The entotic process contributes to cancer cell competition

Human carcinomas showed a strong heterogeneity in both morphological and physiological features. Therefore, heterogeneous cells could compete with each other during the tumor evolution [67]. Sun et al. showed that several culture cell lines compete by entosis. They showed that mechanical deformability controlled by RhoA and actomyosin dictate the identity of engulfing (“winner”) and engulfed (“loser”) cells. Thus, tumor cells with high deformability preferentially engulf neighboring cells with low deformability in heterogeneous populations. The consequence of this competition is that entosis leads to the cell death of the “loser” cells and therefore its elimination. Interestingly, it was observed that malignant cells engulf systematically the non-transformed associated cells, suggesting an association between oncogenic transformation and the “winner” identity [67].

Conclusion

The Nomenclature Committee on Cell Death proposed a set of recommendations for the definition of distinct cell death morphologies without taking into account the non-autonomous cell death.

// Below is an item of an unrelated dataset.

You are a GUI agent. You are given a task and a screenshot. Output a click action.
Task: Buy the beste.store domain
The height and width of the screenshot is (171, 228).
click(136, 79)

Regarding the seminal works on entosis, we encourage researchers working on cell death mechanisms to consider the complexity of cell death modalities by analyzing simultaneously the cell-autonomous death subroutines and non-cell-autonomous deaths (NCADs). This anti-dogmatic strategy will with no doubt help to better decipher the molecular basis and the biological consequences of NCADs in numerous physiological and physiopathological situations and ultimately lead to define NCADs as new type IV cell death [Fig. 1]. The study of cell death processes should take into account all processes both autonomous and non-autonomous cell death. Unfortunately, the current methods used do not permit to analyze all these processes simultaneously and entosis is not systematically studied. Although the cell-in-cell structures resulting from entosis are frequently observed in human cancers, their function and clinical relevance remain largely unknown [52]. To date, no pharmacological agent has been shown to induce entosis and it is still uncertain whether this phenomenon could be used for therapeutics applications. However, a better understanding of underlying molecular mechanisms will bring novel perspectives for researchers, leading ultimately benefit for clinical therapeutics.

Conflicts of interest

The authors declare no competing financial interests.